Des résultats encourageants
Parmi ces 2 891 molécules, 21 ont fait preuve de leur efficacité contre l’HVE-1 in vitro. Leur activité a été confirmée sur d’autres modèles cellulaires en présence de différentes souches de virus, pour ne retenir finalement que celles présentant les meilleurs effets. « Nous avons étudié des combinaisons de molécules, toujours en utilisant la technologie xCELLigence®. Deux molécules ont démontré un effet synergique intéressant.

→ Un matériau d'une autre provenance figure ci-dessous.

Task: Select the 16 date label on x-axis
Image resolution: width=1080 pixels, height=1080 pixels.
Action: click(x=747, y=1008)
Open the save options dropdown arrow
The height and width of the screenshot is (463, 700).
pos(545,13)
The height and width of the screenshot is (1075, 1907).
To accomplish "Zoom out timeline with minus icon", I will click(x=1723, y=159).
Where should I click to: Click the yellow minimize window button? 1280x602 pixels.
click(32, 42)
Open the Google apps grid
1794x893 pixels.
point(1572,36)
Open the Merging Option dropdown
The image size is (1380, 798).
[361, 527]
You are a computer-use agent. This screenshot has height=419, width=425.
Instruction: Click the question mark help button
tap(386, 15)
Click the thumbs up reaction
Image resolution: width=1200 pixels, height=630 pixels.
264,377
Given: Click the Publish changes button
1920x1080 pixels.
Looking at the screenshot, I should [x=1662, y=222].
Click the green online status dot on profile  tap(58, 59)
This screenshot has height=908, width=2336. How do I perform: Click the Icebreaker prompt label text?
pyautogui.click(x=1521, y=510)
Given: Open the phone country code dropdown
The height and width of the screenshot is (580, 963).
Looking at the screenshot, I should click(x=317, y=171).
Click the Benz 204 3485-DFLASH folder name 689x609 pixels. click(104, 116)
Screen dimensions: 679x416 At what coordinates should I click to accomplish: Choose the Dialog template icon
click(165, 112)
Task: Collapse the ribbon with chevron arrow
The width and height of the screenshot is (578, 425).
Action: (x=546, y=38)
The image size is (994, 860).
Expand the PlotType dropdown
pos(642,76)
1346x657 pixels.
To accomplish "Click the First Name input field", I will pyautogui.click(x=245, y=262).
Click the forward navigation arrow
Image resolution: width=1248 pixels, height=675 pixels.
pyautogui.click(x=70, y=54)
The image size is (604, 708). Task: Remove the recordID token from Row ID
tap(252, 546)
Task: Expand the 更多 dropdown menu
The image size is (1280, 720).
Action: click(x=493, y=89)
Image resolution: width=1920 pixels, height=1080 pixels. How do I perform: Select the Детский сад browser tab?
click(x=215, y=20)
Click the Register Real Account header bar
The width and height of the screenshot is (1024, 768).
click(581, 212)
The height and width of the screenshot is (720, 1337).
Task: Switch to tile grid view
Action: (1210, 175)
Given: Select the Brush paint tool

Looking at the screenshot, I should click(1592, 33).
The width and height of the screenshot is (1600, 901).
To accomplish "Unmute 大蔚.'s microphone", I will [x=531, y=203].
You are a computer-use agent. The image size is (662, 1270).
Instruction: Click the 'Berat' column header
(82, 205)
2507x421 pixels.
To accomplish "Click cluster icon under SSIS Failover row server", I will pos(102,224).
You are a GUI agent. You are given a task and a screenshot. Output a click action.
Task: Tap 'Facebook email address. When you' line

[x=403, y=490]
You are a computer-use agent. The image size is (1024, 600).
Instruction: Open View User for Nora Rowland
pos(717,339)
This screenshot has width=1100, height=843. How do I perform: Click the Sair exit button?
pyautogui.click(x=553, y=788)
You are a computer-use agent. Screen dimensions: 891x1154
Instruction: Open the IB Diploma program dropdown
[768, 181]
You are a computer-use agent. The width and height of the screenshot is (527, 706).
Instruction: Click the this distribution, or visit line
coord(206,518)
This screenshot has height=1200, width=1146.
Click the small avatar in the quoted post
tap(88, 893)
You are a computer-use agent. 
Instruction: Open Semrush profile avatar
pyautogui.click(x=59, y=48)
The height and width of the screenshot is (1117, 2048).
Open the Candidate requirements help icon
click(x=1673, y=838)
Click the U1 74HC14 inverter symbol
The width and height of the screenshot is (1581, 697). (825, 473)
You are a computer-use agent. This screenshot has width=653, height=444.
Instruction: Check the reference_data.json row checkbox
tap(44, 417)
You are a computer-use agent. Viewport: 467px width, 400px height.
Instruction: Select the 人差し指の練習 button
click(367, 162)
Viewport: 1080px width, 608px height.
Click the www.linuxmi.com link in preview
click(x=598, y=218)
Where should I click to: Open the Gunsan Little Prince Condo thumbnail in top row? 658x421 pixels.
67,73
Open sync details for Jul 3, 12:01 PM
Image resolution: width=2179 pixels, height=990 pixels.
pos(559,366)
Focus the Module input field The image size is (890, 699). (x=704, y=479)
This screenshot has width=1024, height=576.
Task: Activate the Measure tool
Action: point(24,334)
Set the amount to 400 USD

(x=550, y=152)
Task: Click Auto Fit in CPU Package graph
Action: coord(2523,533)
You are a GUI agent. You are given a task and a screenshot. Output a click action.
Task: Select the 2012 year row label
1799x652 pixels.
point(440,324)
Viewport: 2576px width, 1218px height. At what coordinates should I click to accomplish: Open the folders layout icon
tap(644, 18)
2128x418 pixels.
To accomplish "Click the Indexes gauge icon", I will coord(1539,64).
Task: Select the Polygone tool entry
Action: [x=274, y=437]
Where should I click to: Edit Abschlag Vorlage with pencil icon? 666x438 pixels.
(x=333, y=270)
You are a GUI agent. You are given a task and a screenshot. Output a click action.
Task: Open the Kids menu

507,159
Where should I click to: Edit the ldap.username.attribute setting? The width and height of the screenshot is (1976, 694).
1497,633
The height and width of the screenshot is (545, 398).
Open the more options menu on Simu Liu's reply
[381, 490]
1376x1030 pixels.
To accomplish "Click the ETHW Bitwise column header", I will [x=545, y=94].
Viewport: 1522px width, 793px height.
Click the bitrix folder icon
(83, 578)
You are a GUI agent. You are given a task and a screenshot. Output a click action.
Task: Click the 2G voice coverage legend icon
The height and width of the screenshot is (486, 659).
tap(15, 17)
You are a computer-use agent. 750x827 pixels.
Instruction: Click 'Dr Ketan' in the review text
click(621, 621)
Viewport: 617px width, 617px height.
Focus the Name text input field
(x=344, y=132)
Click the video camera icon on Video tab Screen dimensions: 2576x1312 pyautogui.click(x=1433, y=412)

Parmi elles, le valganciclovir, bien connue en santé humaine : c’est la première fois que l’action de cette molécule a pu être décrite contre un herpèsvirus équin. » Début 2020, un traitement au valganciclovir a été testé sur des poneys infectés par l’HVE-1, dans le cadre d’une collaboration avec les équipes de la plateforme d’infectiologie expérimentale de l’INRAE de Nouzilly, qui ont conduit à des premiers résultats concluants. L’ensemble de ces travaux ont fait l’objet de 4 publications scientifiques dans des journaux internationaux, soulignant à la fois l’efficacité de la technologie utilisée et les résultats obtenus. Le chemin est encore long avant la mise sur le marché d’un traitement, mais nul doute que ces travaux auront contribué à ouvrir la voie ! Ils ont été réalisés dans le cadre du consortium SAVE regroupant des chercheurs du Centre d’études & de recherche sur le médicament de Normandie, de l’Anses (site de Normandie & Maisons-Alfort), de l’Institut Pasteur de Paris et du Centre international de recherche en infectiologie à Lyon. Prochaine étape pour Côme Thieulent : un post-doctorat avec le professeur Udeni Balasuriya au sein du Louisiana Animal Disease Diagnostic Laboratory de la Louisiana State University (États-Unis), à compter d’août 2021.